Come fa a conciliare queste due radici diverse?
In casa nostra, abbiamo sempre coltivato un profondo rispetto reciproco, creando un ambiente in cui le nostre diverse tradizioni religiose si intrecciavano armoniosamente. Non solo abbiamo festeggiato con gioia le importanti ricorrenze ebraiche, ma abbiamo anche abbracciato le festività cattoliche, come il Natale, privilegiando l’aspetto spirituale rispetto a quello consumistico. Questo approccio ci ha permesso di valorizzare il vero significato delle celebrazioni, donando alle festività un’essenza più profonda e arricchente per tutti i membri della famiglia.
Queste diversità non rischiano di creare confusione?

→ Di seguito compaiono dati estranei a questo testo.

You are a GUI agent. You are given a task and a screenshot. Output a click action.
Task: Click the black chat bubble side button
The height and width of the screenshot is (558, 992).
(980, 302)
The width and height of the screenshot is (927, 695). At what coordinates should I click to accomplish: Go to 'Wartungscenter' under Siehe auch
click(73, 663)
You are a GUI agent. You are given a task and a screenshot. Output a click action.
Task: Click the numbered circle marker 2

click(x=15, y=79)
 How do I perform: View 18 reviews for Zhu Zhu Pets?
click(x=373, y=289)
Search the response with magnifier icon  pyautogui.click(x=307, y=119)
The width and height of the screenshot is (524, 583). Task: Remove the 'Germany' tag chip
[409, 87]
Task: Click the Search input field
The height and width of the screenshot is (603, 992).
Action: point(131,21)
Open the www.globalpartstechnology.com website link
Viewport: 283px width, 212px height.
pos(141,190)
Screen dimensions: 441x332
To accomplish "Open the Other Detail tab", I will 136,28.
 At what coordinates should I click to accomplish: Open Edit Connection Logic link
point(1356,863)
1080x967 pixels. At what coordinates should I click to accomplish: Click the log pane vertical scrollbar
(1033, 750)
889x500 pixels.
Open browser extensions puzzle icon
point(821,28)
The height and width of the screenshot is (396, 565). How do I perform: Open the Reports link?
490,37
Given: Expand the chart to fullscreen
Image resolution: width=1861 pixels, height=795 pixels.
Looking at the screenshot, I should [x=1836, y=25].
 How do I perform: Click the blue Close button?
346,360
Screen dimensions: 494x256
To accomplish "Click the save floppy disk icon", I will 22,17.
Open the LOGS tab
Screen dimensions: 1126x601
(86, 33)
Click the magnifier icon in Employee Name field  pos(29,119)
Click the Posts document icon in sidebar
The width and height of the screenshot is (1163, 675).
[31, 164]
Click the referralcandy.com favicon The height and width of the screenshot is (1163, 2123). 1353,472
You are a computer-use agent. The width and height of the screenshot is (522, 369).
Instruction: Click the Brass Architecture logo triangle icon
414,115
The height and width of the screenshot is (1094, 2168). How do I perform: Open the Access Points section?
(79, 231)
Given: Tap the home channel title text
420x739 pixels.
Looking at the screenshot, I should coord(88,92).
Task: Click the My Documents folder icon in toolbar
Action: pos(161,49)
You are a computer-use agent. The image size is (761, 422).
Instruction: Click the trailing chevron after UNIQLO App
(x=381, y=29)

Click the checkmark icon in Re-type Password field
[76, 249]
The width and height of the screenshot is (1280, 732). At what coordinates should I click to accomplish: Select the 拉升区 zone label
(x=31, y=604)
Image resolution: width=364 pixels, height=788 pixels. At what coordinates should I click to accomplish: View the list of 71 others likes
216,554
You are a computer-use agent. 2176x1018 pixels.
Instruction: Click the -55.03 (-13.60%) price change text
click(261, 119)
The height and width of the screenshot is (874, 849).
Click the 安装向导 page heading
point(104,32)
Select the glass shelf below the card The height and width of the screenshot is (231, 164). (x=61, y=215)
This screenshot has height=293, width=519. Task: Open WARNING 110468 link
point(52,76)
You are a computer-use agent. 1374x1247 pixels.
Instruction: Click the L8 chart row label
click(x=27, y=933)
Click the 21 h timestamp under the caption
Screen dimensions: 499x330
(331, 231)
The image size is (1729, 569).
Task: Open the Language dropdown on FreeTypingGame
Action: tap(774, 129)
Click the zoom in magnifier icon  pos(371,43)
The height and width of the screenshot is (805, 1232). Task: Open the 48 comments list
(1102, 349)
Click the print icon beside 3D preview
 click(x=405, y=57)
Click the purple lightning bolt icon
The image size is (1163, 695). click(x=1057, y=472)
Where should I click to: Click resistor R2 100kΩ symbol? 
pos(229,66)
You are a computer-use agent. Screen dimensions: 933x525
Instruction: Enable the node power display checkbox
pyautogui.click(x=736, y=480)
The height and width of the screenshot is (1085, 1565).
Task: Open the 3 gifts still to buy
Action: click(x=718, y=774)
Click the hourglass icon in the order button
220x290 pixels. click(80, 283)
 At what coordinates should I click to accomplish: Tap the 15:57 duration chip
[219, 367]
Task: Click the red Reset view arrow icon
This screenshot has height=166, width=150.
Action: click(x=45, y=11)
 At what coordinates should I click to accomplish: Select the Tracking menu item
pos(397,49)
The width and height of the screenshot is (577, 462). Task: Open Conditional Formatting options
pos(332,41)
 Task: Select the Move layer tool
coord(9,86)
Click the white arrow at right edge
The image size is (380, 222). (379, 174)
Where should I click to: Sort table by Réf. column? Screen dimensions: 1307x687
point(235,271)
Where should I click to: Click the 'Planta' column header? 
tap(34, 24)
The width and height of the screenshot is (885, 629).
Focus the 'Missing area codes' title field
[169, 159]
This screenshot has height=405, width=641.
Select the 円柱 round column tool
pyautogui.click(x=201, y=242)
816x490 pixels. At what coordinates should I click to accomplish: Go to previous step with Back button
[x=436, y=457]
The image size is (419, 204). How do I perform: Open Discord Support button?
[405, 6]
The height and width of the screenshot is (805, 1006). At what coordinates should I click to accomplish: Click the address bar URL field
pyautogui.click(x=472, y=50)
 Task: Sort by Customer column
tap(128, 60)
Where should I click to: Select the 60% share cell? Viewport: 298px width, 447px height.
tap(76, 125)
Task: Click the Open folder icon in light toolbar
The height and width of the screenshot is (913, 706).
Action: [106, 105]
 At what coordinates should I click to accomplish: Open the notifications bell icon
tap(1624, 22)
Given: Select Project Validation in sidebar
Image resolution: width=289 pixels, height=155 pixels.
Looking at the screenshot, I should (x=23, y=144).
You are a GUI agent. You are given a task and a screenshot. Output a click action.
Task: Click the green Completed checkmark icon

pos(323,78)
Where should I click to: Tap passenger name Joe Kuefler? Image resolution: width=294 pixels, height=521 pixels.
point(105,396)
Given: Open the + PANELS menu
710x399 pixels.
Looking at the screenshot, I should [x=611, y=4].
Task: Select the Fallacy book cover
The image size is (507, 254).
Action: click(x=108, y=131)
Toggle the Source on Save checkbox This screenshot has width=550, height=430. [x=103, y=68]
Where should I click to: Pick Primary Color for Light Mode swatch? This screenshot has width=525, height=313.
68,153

Al contrario, nel mio caso stimolano la mia curiosità e il desiderio di indagare, comprendere e approfondire sempre di più sia l’ebraismo che il cattolicesimo. Le religioni, in generale, non sono predisposte a cercare contaminazioni o ibridazioni con altre fedi. Esse sono solitamente strutturate per preservare la loro identità e pratiche specifiche. Tuttavia, è importante considerare che nella società moderna il fenomeno delle coppie miste e delle interazioni tra diverse tradizioni religiose è in aumento. Questo meticciato culturale e religioso solleva questioni complesse che meritano una riflessione ben più approfondita.
Lei come si definirebbe?
Mi definisco una laica relativista, e ho trovato punti di riferimento preziosi nei miei genitori e nei loro insegnamenti. Entrambi credono fermamente in Dio, ognuno secondo la propria visione. Mi sento fortunata ad avere una mentalità aperta, di aver sviluppato un solido senso critico, e sono felice di essere la persona che sono. Credo in un Dio unico, credo nella sua Divinità. Egli mi sostiene, mi ascolta, è un padre generoso che mi accoglie e mi protegge. La kippah, per me, è sentire la mano di D-o sulla testa, la consapevolezza della sua presenza al di là della mia ragione, come un’Entità superiore che vive in ognuno di noi e ci ricorda che la vita umana può essere un atto divino di costante creazione.
Cosa insegnerà a sua figlia Anna?
Le insegnerò i valori in cui credo.
Prossimo lavoro?
Interpreterò Margherita Hack, la grande astrofisica, divulgatrice scientifica e attivista italiana. Sono felicissima ed entusiasta di questo ruolo.